[Exercise] Please rewrite the records below, putting "Where should I tap to complete" in place of "At what coordinates should I click to accomplish" wherever it appears and leaving everything else untouched.

________________________

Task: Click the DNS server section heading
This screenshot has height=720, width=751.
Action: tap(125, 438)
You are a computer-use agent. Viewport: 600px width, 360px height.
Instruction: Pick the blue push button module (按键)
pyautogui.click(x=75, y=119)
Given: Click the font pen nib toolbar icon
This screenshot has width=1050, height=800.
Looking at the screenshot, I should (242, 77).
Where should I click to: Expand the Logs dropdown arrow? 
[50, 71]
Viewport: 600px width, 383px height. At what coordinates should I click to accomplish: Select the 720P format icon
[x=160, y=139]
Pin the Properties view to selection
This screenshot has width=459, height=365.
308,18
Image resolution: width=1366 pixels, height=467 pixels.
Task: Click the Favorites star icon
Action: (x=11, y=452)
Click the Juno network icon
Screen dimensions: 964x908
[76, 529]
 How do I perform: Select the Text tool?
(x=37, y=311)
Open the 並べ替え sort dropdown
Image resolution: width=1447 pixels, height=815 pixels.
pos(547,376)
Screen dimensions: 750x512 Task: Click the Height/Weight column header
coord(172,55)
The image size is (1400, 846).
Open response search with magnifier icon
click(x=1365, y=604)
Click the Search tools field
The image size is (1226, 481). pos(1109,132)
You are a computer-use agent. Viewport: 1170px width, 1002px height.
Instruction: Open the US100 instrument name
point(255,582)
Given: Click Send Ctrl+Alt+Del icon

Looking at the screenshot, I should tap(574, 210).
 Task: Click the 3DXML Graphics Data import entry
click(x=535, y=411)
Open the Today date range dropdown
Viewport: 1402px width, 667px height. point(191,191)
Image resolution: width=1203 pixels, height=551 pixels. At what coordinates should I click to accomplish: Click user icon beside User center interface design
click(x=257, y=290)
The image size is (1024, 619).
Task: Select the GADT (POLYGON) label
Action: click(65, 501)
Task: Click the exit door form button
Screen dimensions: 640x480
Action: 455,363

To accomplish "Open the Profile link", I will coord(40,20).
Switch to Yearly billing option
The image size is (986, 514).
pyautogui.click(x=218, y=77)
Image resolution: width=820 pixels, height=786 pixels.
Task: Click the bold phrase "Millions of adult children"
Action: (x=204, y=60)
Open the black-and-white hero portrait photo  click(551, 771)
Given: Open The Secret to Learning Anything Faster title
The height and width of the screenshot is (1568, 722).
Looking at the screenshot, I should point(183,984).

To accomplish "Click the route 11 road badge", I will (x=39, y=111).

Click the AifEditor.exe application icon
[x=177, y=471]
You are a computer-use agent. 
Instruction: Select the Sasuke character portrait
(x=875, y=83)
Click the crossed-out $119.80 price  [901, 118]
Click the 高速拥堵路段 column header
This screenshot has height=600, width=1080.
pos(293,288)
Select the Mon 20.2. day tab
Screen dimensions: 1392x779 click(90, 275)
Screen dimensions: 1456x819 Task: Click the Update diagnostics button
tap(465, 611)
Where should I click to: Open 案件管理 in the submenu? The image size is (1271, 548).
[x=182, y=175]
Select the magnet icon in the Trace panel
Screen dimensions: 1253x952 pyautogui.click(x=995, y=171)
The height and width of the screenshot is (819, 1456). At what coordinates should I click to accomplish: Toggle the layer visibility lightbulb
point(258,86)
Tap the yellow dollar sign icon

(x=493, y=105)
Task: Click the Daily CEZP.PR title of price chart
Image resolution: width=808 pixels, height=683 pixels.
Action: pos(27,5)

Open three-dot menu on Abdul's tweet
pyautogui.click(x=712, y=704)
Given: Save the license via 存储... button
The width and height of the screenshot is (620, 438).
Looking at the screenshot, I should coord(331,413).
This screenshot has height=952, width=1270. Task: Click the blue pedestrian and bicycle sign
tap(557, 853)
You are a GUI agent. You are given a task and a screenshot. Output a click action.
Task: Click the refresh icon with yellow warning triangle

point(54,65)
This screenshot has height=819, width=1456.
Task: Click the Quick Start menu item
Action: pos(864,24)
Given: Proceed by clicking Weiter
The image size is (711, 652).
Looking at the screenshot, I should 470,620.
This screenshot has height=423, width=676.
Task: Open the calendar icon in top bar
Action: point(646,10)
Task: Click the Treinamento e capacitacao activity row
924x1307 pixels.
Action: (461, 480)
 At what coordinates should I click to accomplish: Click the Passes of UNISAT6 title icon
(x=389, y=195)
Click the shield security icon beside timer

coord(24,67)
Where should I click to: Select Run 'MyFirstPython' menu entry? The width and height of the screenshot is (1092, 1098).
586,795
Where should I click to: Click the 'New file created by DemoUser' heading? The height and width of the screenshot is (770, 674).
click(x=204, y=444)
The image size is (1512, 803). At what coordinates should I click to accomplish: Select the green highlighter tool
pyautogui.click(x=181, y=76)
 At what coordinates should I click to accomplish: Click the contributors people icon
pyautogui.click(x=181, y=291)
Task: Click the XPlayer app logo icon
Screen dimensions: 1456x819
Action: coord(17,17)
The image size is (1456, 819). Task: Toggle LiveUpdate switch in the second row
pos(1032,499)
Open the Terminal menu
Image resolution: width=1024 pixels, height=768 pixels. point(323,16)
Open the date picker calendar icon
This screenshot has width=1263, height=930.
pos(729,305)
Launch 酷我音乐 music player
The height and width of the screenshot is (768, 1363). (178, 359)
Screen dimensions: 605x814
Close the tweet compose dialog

________________________

[Answer below]
Task: Click the DNS server section heading
This screenshot has height=720, width=751.
Action: tap(125, 438)
You are a computer-use agent. Viewport: 600px width, 360px height.
Instruction: Pick the blue push button module (按键)
pyautogui.click(x=75, y=119)
Given: Click the font pen nib toolbar icon
This screenshot has width=1050, height=800.
Looking at the screenshot, I should (242, 77).
Where should I click to: Expand the Logs dropdown arrow? 
[50, 71]
Viewport: 600px width, 383px height. Where should I tap to complete: Select the 720P format icon
[x=160, y=139]
Pin the Properties view to selection
This screenshot has width=459, height=365.
308,18
Image resolution: width=1366 pixels, height=467 pixels.
Task: Click the Favorites star icon
Action: (x=11, y=452)
Click the Juno network icon
Screen dimensions: 964x908
[76, 529]
 How do I perform: Select the Text tool?
(x=37, y=311)
Open the 並べ替え sort dropdown
Image resolution: width=1447 pixels, height=815 pixels.
pos(547,376)
Screen dimensions: 750x512 Task: Click the Height/Weight column header
coord(172,55)
The image size is (1400, 846).
Open response search with magnifier icon
click(x=1365, y=604)
Click the Search tools field
The image size is (1226, 481). pos(1109,132)
You are a computer-use agent. Viewport: 1170px width, 1002px height.
Instruction: Open the US100 instrument name
point(255,582)
Given: Click Send Ctrl+Alt+Del icon

Looking at the screenshot, I should tap(574, 210).
 Task: Click the 3DXML Graphics Data import entry
click(x=535, y=411)
Open the Today date range dropdown
Viewport: 1402px width, 667px height. point(191,191)
Image resolution: width=1203 pixels, height=551 pixels. Where should I tap to complete: Click user icon beside User center interface design
click(x=257, y=290)
The image size is (1024, 619).
Task: Select the GADT (POLYGON) label
Action: click(65, 501)
Task: Click the exit door form button
Screen dimensions: 640x480
Action: 455,363

To accomplish "Open the Profile link", I will coord(40,20).
Switch to Yearly billing option
The image size is (986, 514).
pyautogui.click(x=218, y=77)
Image resolution: width=820 pixels, height=786 pixels.
Task: Click the bold phrase "Millions of adult children"
Action: (x=204, y=60)
Open the black-and-white hero portrait photo  click(551, 771)
Given: Open The Secret to Learning Anything Faster title
The height and width of the screenshot is (1568, 722).
Looking at the screenshot, I should point(183,984).

To accomplish "Click the route 11 road badge", I will (x=39, y=111).

Click the AifEditor.exe application icon
[x=177, y=471]
You are a computer-use agent. 
Instruction: Select the Sasuke character portrait
(x=875, y=83)
Click the crossed-out $119.80 price  [901, 118]
Click the 高速拥堵路段 column header
This screenshot has height=600, width=1080.
pos(293,288)
Select the Mon 20.2. day tab
Screen dimensions: 1392x779 click(90, 275)
Screen dimensions: 1456x819 Task: Click the Update diagnostics button
tap(465, 611)
Where should I click to: Open 案件管理 in the submenu? The image size is (1271, 548).
[x=182, y=175]
Select the magnet icon in the Trace panel
Screen dimensions: 1253x952 pyautogui.click(x=995, y=171)
The height and width of the screenshot is (819, 1456). Where should I tap to complete: Toggle the layer visibility lightbulb
point(258,86)
Tap the yellow dollar sign icon

(x=493, y=105)
Task: Click the Daily CEZP.PR title of price chart
Image resolution: width=808 pixels, height=683 pixels.
Action: pos(27,5)

Open three-dot menu on Abdul's tweet
pyautogui.click(x=712, y=704)
Given: Save the license via 存储... button
The width and height of the screenshot is (620, 438).
Looking at the screenshot, I should coord(331,413).
This screenshot has height=952, width=1270. Task: Click the blue pedestrian and bicycle sign
tap(557, 853)
You are a GUI agent. You are given a task and a screenshot. Output a click action.
Task: Click the refresh icon with yellow warning triangle

point(54,65)
This screenshot has height=819, width=1456.
Task: Click the Quick Start menu item
Action: pos(864,24)
Given: Proceed by clicking Weiter
The image size is (711, 652).
Looking at the screenshot, I should 470,620.
This screenshot has height=423, width=676.
Task: Open the calendar icon in top bar
Action: point(646,10)
Task: Click the Treinamento e capacitacao activity row
924x1307 pixels.
Action: (461, 480)
 Where should I tap to complete: Click the Passes of UNISAT6 title icon
(x=389, y=195)
Click the shield security icon beside timer

coord(24,67)
Where should I click to: Select Run 'MyFirstPython' menu entry? The width and height of the screenshot is (1092, 1098).
586,795
Where should I click to: Click the 'New file created by DemoUser' heading? The height and width of the screenshot is (770, 674).
click(x=204, y=444)
The image size is (1512, 803). Where should I tap to complete: Select the green highlighter tool
pyautogui.click(x=181, y=76)
 Where should I tap to complete: Click the contributors people icon
pyautogui.click(x=181, y=291)
Task: Click the XPlayer app logo icon
Screen dimensions: 1456x819
Action: coord(17,17)
The image size is (1456, 819). Task: Toggle LiveUpdate switch in the second row
pos(1032,499)
Open the Terminal menu
Image resolution: width=1024 pixels, height=768 pixels. point(323,16)
Open the date picker calendar icon
This screenshot has width=1263, height=930.
pos(729,305)
Launch 酷我音乐 music player
The height and width of the screenshot is (768, 1363). (178, 359)
Screen dimensions: 605x814
Close the tweet compose dialog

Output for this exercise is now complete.